- _Text section_:
==========

For the Beef & Quick Marinade

  • 1 lb flank steak or top sirloin, sliced 1/4-inch thick across the grain
  • 1 tbsp low-sodium soy sauce
  • 1 tbsp cornstarch
  • 1 tsp Shaoxing wine or dry sherry
  • 1/4 tsp baking soda (optional, for tenderness; do not marinate longer than 30 minutes)
  • 1/2 tsp freshly ground black pepper
  • 1 tsp neutral oil (to help the marinade coat evenly)

For the Sauce

  • 1/2 cup low-sodium beef broth (or water)
  • 3 tbsp low-sodium soy sauce
  • 1 tbsp dark soy sauce (adds color and depth)
  • 1 tbsp oyster sauce
  • 1 tbsp rice vinegar
  • 1 1/2 tsp freshly ground black pepper (coarse grind preferred)
  • 1 tsp light brown sugar
  • 2 tsp cornstarch
  • 1 tsp toasted sesame oil (stir in at the end)

For Stir-Fry & Finish

  • 3 tbsp neutral oil (canola, peanut, or grapeseed), divided
  • 2 medium bell peppers (1 red, 1 green), sliced into 1/2-inch strips
  • 1 medium yellow onion, halved and sliced into 1/2-inch wedges
  • 3 garlic cloves, finely minced
  • 1 tbsp fresh ginger, finely minced
  • 2 scallions, thinly sliced
  • 1 tbsp toasted sesame seeds, plus more to taste
  • Additional freshly ground black pepper, to finish
Pepper Steak Rice Bowls with Bell Peppers and Onions – Closeup

Step-by-Step Instructions

Step 1: Cook the rice

Rinse the jasmine rice under cold water, swishing with your fingers, until the water runs mostly clear (about 30–60 seconds). Combine 1 1/2 cups rice, 2 1/4 cups water, and a pinch of salt in a medium saucepan. Bring to a boil over high heat, then reduce to low, cover tightly, and simmer for 18 minutes. Turn off the heat and let it rest, covered, for 10 minutes. Fluff with a fork and keep warm. If you use an IR thermometer, a gentle simmer is about 190–200°F.

==========

- _Extracted data_:
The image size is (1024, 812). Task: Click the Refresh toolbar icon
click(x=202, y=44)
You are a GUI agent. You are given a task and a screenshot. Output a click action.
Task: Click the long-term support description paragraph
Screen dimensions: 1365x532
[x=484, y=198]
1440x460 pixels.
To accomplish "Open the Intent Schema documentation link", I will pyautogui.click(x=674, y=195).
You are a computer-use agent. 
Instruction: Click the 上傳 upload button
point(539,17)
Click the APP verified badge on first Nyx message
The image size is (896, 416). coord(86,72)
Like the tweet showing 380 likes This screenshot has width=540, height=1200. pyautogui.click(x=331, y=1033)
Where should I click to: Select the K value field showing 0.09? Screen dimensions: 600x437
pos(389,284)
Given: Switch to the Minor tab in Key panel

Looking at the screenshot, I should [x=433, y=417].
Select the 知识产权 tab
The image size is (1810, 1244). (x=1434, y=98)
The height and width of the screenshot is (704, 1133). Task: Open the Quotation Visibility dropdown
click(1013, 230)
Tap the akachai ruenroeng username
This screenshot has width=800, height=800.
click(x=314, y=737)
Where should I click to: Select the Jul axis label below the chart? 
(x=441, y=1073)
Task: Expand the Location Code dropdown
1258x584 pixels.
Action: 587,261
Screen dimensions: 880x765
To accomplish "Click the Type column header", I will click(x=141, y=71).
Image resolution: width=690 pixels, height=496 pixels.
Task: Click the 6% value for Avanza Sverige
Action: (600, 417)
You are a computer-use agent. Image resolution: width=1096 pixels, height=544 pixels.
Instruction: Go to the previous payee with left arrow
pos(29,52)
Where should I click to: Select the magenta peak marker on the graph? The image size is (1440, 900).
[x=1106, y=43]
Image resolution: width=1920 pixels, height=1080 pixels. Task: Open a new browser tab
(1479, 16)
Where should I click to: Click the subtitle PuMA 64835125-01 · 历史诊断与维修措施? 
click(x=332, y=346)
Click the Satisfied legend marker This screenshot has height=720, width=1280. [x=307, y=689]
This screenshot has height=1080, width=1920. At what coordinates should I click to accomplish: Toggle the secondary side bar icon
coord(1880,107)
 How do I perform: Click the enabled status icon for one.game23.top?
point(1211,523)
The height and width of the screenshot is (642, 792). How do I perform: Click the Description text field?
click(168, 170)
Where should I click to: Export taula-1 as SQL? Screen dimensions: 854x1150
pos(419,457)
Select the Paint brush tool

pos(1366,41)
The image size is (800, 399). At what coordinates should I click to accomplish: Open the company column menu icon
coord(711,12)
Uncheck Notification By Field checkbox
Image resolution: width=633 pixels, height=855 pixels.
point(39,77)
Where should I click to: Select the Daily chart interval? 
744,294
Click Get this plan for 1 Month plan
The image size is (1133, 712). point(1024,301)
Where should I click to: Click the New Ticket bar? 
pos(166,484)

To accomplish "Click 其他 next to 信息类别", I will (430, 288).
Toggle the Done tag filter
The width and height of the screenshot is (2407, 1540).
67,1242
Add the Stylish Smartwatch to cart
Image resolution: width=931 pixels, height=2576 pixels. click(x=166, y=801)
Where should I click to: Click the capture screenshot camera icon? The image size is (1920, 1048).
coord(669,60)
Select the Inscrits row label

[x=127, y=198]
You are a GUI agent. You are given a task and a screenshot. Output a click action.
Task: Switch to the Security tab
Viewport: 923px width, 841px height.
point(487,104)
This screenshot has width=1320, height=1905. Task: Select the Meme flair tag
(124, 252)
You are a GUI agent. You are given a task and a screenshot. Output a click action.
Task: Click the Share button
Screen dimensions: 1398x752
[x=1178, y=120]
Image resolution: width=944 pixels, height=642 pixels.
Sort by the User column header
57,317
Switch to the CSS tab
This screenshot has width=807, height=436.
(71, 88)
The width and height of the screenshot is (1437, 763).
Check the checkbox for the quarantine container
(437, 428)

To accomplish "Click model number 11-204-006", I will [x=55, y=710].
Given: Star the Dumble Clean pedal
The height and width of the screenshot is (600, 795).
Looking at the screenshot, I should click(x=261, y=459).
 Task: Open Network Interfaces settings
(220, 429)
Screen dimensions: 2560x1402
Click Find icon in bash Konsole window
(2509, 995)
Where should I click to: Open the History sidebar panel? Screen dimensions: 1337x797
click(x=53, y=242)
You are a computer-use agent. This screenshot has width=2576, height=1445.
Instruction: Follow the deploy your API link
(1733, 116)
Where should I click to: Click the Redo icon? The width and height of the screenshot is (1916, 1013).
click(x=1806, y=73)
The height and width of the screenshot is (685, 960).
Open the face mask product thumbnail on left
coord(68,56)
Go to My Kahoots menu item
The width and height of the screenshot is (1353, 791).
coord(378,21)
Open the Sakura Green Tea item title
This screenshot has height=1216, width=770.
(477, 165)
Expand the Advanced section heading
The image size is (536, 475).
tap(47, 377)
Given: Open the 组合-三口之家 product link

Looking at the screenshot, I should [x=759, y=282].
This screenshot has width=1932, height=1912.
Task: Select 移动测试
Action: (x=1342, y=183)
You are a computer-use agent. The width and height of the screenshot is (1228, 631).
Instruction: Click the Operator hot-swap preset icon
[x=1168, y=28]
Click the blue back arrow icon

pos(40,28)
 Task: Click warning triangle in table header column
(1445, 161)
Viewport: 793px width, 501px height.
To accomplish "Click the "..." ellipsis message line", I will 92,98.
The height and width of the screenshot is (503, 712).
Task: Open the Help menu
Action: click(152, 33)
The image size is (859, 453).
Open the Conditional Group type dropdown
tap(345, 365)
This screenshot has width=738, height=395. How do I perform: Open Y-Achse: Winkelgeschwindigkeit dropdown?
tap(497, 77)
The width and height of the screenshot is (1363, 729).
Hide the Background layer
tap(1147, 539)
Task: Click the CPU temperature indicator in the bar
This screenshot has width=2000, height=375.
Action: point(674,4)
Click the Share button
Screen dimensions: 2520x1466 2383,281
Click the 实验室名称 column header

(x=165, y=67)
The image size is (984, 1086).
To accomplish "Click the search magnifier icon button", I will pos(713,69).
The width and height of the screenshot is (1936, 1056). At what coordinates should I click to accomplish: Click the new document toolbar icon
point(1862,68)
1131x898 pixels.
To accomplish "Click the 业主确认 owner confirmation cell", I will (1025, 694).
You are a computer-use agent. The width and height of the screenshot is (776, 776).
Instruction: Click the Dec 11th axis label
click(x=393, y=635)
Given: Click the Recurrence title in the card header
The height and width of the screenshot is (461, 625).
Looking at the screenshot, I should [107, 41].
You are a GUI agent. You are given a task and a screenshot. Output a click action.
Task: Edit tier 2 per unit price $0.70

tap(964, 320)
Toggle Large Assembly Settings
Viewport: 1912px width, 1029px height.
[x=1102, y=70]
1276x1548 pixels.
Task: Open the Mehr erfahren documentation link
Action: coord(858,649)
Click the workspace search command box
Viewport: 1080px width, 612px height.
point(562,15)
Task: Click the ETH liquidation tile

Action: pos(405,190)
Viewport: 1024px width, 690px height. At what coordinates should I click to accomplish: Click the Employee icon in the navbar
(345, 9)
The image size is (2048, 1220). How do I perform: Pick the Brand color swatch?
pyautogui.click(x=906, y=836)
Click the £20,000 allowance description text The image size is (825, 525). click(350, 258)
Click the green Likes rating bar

==========

- _Tasks to complete_:
[1] For each statement about the pepper steak recipe, answer yes or no and quote the recipe's words that settle it: (a) the sauce uses 1 tbsp oyster sauce; (b) the rice simmers for 10 minutes; (c) beef marinated with baking soda should sit no longer than 30 minutes.
[2] Reproduce the stretch of the pepper steak recipe from "For the Sauce" through "(coarse grind preferred)".

- _Task answers_:
[1]
(a) Yes: "1 tbsp oyster sauce"
(b) No: "simmer for 18 minutes"
(c) Yes: "do not marinate longer than 30 minutes"

[2]
For the Sauce

  • 1/2 cup low-sodium beef broth (or water)
  • 3 tbsp low-sodium soy sauce
  • 1 tbsp dark soy sauce (adds color and depth)
  • 1 tbsp oyster sauce
  • 1 tbsp rice vinegar
  • 1 1/2 tsp freshly ground black pepper (coarse grind preferred)